Spectacular views across the valley to the town of Olot
After two solid days of hard charging, we eventually start seeing signs for Col de Peyresourde and, peeling off the D125 main road onto the D618, we once again start climbing, passing the Lycra-clad cyclists who evidently possess more strength, energy and sheer determination than us. The Rapide S makes mincemeat of the road and, even as we near the top, taking in some ridiculously tight hairpins, it powers on relentlessly. Arriving at the summit, we climb out feeling as fresh as the minute we climbed in.

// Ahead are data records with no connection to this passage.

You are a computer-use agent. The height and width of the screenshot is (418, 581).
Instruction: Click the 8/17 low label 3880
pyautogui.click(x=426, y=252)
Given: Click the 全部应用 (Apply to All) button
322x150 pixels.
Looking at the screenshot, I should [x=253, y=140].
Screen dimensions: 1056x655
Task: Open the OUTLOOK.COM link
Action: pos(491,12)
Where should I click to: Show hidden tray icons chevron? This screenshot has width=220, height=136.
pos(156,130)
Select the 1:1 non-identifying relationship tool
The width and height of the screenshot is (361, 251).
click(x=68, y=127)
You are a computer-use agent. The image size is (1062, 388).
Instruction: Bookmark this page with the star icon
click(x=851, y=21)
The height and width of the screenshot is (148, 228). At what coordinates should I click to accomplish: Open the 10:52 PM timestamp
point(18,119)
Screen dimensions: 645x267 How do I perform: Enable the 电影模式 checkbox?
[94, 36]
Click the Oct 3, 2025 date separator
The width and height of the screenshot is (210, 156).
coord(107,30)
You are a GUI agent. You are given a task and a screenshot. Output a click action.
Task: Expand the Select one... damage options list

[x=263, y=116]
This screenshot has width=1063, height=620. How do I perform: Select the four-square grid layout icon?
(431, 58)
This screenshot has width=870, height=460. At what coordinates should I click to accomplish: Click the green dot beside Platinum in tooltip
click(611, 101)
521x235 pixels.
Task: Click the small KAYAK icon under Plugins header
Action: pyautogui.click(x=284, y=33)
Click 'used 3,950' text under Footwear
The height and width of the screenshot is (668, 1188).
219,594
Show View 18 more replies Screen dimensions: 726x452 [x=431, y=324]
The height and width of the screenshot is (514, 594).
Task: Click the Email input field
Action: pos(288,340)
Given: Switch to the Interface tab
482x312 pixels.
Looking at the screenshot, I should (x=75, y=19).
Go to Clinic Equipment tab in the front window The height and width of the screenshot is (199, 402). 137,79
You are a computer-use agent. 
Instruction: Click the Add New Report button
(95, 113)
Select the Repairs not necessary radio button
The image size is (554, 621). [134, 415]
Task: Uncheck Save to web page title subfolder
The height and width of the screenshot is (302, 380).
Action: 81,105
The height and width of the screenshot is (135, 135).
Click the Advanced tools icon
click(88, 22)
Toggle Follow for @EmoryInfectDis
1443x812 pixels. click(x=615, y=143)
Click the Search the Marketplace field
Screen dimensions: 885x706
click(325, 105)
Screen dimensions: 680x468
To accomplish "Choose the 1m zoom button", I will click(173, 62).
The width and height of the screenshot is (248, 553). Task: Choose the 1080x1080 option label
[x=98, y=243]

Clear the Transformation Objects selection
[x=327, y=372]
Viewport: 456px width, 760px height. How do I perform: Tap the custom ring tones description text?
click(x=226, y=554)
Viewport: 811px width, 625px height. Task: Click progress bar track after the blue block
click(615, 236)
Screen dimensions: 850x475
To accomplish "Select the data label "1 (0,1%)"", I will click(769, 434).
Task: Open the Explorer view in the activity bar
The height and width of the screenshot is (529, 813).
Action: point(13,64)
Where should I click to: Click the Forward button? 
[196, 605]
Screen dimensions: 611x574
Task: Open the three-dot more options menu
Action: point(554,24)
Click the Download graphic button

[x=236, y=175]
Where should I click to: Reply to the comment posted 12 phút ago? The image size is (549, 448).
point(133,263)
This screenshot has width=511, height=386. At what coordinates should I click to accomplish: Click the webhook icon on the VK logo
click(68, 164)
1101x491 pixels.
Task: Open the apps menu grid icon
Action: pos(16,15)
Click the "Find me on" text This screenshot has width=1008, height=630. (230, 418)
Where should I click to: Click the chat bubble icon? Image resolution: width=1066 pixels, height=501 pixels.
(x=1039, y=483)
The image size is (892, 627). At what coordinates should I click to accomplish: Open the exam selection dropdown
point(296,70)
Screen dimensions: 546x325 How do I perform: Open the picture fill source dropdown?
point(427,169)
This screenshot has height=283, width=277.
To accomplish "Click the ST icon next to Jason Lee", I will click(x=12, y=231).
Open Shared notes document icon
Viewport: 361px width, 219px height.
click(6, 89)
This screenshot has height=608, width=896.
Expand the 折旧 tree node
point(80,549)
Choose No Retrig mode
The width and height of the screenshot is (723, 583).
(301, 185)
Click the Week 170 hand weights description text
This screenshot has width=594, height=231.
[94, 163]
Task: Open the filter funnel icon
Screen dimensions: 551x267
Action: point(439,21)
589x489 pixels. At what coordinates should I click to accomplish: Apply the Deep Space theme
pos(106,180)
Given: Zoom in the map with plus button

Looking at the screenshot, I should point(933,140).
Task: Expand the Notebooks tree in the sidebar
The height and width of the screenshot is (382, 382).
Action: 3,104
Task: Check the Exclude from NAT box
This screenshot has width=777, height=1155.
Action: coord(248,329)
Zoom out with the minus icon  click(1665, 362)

Expecting this place to be a haven for cycling enthusiasts reliving some of the Tour de France’s past battles and victories, we’re surprised to find a bustling ski resort. Visitors from all over Europe are busy making the best of the last of the snow and there isn’t a bicycle in sight. No shops selling Tour de France memorabilia, no yellow jerseys to be seen anywhere. Just the odd bit of graffiti painted onto the tarmac and a small road sign telling us we’ve reached the finishing line. But then, that’s the beauty of a road trip—you never really know what you’ll discover at the end of it. Only, this isn’t the end for us. We have to get the Rapide S back to base before returning home, and that means many long hours of driving cross-country in the pitch dark. But this car once again proves its worth as one of the world’s truly great sports GTs, safely putting down its prodigious power on slippery, narrow and twisting unlit roads. Four hours later and we arrive, spent, at our hotel for the night, the Villa Paulita in the heart of Spain’s charming Puigcerdà, capital of the Cerdanya region that’s barely a stone’s throw from the border with France.
Villa Paulita in Puigcerdá combines glamour with sophistication
Designed and built as a family residence in the early 20th century by industrialist Ramon Volart, and named after his wife, Paulita, it was only recently converted into a hotel and is still in the hands of the family that built it. Slightly off the beaten path, it is, however, worth seeking out by weary travellers and the gastronomic restaurant, L’Estany, serves the finest dishes in the region. It reeks of history yet looks to the future and smacks of glamour and sophistication, just like the company that builds the car we arrive in.
The Aston Martin remains rare and desirable, marking out its fortunate owner as someone with individuality and taste. Having covered almost 1,000 miles in this one over two days, we couldn’t have wished for anything else and, if you need two pedals and rear-driven wheels to travel through this wonderful part of Europe, neither could you.